Any remarks/experiences about the "record size" of ZFS, maybe especially in rela...

seized · on Nov 20, 2020

The record size setting is the max, ZFS can use less in some cases. The best one depends on the data youre writing and the ashift of the pool, so testing is best. Large record sizes are helpful for large files (less overhead losses).

Some good beginner info https://arstechnica.com/gadgets/2020/05/zfs-versus-raid-eigh...

Some advanced info https://www.joyent.com/blog/bruning-questions-zfs-record-siz...

zepearl · on Nov 20, 2020

Thank you!

I did read Arstechnica's article in the past but I did not feel comfortable with their results... (I'm not challenging them, I'm just not sure if they're relevant for me or not).

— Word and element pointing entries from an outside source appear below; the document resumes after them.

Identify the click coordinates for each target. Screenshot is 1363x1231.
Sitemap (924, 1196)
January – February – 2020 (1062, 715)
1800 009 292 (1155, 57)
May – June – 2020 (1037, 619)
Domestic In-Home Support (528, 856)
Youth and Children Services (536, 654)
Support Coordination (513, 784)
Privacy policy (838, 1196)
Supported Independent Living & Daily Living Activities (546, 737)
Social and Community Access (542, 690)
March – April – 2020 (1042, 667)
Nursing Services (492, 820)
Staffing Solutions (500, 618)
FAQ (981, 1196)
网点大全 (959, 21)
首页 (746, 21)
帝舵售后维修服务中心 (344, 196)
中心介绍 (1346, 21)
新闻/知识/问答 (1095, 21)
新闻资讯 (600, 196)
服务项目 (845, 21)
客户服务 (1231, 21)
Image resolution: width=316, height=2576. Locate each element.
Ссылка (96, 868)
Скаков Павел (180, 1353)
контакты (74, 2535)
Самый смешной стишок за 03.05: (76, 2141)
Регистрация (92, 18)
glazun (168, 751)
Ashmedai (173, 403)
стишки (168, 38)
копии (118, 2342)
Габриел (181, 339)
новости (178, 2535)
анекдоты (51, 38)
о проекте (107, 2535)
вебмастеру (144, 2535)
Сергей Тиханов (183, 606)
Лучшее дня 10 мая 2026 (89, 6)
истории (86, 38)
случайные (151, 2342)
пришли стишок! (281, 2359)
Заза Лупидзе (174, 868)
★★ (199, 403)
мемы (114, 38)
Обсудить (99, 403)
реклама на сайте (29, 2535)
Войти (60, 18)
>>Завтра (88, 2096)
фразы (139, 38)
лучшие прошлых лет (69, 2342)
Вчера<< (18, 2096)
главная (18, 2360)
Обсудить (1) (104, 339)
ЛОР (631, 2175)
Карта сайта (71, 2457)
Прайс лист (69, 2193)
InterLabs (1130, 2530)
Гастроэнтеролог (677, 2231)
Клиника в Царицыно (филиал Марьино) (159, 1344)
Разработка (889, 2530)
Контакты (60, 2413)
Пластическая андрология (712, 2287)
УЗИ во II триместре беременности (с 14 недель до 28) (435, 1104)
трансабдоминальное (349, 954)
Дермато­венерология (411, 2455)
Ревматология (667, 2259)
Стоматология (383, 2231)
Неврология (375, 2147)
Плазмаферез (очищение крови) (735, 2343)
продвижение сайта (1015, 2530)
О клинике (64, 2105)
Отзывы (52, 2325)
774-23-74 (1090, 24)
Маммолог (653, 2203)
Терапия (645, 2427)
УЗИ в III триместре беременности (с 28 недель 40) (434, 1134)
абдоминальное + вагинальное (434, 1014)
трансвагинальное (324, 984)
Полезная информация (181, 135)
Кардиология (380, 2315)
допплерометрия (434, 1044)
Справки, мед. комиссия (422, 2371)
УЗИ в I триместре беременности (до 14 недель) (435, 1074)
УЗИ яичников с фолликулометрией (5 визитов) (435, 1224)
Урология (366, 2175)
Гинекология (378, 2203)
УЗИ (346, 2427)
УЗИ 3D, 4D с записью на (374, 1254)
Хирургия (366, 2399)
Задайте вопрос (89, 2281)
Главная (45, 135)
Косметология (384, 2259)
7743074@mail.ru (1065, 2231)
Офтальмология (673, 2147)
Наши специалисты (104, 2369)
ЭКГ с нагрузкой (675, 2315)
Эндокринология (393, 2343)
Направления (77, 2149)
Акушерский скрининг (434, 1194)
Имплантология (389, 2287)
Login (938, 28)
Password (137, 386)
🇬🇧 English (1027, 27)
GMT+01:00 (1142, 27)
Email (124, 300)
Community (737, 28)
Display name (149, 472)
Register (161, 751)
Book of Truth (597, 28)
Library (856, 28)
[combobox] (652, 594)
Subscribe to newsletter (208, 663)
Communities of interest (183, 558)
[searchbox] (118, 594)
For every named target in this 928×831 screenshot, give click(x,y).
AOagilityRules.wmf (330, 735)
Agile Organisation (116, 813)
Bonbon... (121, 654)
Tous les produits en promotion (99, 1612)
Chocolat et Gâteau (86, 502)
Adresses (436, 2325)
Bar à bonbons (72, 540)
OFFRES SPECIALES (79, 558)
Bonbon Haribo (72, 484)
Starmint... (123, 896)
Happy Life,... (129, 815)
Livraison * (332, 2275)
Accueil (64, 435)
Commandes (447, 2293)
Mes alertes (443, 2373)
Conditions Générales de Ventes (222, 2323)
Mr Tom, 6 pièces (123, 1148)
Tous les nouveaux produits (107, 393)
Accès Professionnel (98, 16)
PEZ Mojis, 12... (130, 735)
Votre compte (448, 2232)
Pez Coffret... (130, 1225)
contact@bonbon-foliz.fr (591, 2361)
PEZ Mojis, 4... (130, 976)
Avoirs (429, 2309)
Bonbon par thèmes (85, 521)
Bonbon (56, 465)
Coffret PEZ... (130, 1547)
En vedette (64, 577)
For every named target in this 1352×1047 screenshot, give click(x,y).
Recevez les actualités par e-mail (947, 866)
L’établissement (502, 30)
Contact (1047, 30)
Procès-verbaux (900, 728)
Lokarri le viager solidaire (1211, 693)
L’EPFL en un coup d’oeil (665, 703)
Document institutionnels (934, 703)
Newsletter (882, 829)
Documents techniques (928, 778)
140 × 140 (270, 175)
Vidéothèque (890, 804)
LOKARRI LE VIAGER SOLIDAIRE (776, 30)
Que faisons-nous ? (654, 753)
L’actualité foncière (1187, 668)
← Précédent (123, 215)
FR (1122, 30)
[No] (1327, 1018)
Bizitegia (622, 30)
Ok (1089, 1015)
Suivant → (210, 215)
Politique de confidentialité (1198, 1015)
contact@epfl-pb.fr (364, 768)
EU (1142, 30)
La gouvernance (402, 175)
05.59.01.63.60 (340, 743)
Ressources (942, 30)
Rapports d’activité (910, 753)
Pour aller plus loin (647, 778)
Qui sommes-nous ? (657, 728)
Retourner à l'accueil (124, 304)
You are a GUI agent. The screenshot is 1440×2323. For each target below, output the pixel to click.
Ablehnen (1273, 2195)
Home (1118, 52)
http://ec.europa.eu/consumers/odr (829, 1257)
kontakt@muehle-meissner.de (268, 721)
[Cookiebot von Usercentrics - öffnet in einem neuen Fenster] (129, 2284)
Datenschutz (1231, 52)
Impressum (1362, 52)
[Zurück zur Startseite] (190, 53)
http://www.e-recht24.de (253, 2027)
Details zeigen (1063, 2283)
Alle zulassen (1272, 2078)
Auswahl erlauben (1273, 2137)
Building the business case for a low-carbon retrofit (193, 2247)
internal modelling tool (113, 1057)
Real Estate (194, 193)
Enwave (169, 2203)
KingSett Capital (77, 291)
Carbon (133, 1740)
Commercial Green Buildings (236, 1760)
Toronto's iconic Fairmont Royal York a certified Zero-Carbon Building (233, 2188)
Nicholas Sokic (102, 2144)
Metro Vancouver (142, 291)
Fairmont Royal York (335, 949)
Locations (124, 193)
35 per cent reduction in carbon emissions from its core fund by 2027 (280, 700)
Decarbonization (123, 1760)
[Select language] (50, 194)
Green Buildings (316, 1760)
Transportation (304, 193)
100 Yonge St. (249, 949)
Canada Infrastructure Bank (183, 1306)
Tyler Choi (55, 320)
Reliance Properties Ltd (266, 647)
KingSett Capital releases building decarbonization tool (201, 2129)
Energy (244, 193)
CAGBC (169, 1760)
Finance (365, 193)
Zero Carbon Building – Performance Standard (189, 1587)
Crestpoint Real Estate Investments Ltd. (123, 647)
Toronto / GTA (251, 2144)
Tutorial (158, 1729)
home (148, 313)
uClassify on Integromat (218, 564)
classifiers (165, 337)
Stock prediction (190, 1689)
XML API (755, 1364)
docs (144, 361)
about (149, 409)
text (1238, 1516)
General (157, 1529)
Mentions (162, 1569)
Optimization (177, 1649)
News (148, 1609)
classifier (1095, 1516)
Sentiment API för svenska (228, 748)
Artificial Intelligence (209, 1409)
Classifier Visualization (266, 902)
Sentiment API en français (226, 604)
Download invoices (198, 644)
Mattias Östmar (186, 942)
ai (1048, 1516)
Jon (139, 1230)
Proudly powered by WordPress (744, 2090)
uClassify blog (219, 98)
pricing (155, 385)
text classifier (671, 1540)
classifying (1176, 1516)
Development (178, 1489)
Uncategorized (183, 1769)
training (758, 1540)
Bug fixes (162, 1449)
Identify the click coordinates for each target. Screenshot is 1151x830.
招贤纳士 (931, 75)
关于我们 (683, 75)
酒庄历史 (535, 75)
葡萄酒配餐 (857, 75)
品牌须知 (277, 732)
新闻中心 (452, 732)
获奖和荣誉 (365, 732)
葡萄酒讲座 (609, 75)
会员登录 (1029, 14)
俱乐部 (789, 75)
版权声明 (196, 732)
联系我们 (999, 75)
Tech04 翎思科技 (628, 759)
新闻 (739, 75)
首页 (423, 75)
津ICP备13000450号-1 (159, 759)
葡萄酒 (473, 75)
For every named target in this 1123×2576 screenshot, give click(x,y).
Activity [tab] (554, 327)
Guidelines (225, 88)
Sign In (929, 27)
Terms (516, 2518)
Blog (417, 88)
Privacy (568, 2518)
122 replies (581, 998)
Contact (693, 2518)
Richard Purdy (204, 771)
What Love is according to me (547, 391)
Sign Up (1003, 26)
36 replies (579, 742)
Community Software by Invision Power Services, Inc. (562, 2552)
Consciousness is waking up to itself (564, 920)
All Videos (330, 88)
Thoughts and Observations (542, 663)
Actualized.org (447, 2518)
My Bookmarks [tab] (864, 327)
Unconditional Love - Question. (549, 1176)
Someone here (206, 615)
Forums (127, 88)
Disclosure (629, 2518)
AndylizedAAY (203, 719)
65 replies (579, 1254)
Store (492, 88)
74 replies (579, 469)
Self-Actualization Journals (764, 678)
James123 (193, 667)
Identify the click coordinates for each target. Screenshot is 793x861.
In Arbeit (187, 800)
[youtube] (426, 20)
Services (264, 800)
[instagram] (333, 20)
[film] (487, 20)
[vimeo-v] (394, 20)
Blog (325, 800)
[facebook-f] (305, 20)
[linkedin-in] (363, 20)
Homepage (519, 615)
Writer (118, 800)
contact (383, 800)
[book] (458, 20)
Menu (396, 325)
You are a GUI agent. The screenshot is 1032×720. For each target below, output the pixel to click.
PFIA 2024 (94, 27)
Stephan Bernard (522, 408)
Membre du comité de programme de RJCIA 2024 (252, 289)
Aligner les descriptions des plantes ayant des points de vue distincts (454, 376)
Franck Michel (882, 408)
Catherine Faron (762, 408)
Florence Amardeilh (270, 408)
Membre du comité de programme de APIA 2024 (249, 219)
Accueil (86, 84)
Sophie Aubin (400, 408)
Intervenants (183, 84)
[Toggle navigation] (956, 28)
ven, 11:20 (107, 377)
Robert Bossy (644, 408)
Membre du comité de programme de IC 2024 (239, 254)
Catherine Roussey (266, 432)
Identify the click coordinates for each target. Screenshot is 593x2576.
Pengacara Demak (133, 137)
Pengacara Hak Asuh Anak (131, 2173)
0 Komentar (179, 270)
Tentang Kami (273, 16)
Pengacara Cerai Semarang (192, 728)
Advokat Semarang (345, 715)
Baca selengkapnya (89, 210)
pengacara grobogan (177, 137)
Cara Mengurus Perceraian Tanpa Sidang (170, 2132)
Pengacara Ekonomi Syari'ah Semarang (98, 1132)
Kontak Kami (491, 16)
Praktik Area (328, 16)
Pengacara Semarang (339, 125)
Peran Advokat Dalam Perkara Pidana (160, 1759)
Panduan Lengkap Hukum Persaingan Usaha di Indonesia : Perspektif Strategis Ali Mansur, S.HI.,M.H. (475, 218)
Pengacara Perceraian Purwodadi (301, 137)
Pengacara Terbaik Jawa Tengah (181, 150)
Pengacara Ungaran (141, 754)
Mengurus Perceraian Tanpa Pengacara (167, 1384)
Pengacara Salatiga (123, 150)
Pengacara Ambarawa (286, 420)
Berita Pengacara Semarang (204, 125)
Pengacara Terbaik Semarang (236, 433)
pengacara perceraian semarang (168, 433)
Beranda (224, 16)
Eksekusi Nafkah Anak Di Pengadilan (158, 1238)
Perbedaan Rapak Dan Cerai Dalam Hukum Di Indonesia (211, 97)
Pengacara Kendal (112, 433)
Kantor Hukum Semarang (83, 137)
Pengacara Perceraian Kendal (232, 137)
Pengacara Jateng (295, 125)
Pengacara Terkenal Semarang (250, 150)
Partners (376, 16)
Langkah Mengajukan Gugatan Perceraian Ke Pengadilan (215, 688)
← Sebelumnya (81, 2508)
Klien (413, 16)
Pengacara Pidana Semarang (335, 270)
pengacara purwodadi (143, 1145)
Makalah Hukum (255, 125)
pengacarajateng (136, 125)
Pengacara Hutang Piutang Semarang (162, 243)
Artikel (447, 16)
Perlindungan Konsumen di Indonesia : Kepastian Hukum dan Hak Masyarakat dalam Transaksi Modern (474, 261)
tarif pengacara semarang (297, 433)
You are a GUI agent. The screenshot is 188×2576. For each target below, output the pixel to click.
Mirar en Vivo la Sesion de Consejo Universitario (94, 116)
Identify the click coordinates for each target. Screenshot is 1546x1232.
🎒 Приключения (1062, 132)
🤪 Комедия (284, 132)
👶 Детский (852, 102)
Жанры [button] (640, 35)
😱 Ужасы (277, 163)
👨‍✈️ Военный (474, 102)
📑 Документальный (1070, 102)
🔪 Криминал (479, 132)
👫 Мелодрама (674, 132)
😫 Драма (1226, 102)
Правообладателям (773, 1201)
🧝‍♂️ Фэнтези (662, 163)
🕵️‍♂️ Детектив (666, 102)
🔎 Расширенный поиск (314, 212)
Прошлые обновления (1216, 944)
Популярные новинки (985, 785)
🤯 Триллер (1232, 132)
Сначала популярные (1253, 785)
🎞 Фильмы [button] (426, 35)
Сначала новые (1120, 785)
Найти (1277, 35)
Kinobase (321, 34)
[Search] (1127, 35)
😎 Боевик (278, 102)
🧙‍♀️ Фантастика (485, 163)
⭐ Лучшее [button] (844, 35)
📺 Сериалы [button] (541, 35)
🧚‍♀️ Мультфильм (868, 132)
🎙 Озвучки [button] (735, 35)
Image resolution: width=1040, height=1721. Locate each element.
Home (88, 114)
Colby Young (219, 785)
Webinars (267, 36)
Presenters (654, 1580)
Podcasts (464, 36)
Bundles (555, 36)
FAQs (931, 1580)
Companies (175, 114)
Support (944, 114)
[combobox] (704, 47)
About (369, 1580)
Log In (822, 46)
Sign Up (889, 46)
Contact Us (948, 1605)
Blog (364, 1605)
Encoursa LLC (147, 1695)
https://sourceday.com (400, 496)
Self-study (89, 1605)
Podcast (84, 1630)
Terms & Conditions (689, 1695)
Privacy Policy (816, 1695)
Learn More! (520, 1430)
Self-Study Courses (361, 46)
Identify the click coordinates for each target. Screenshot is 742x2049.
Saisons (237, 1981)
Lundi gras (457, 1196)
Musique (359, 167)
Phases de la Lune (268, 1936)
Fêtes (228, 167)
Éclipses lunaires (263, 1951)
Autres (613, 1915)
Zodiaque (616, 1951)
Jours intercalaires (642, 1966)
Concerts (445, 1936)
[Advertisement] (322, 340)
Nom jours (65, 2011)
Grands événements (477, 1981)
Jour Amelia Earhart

So, I just did a test (ashift 12, RAIDZ1 with 4 8TB HDDs) and I got better performance in both cases with a 1MB recordsize vs. 128KB (all sequential).

Recordsize 1MB:

  reading one 10GB file: 21 seconds.
  reading 10000 1MB files: 83 seconds

Recordsize 128KB:

  reading one 10GB file: 31 seconds
  reading 10000 1MB files: 116 seconds

Maybe a small recordsize can have some benefits when overwriting parts of the files...mmmhhh...?

Ok, it seems complicated => I'll just have to test different variants :)

radiowave · on Nov 20, 2020

> Maybe a small recordsize can have some benefits when overwriting parts of the files...mmmhhh...?

Right. People who've done more testing than me reckon on 16KB being a good record size for transaction-processing database work, where tables are seeing lots of small inserts and updates. (You might think matching the database's block size would be ideal, e.g. Postgres writes 8KB at a time, but the rationale here is that you tend to get better compression at 16KB recordsize than 8KB, and the benefit from this outweights the write-amplification.)

But if database update performance isn't a big deal for you then you can probably just ignore this.

I've not done any testing of my own at the 1MB size, but I don't think I'd be inclined to try it unless I was fairly confident that there weren't going to be many small writes to big files.

In short: use the large recordsize where you think you've got a good case for it, and likewise with a small record size. Otherwise, just stick with the default.

zepearl · on Nov 20, 2020

Thank you.

Yeah, in my case the DBs "Clickhouse" and "MariaDB+MyRocks" might fit well the 1MB-case (as they both never "update" existing files but keep writing new files not just for "inserts" but as well for "updates", Clickhouse anyway not supporting "update/delete" almost at all, he).

On the other hand "PostgreSQL" and (maybe) as well "MariaDB+TokuDB" might need a small recordsize -> I'll have to test it, and anyway, splitting each single DB to use different datasets seems to be a great idea :)

agapon · on Nov 20, 2020

In some cases -- when the file is smaller. For small files ZFS uses the smallest possible block size that can accommodate the file. Once the file grows beyond the recordsize (maximum block size), it uses recordsize-sized blocks.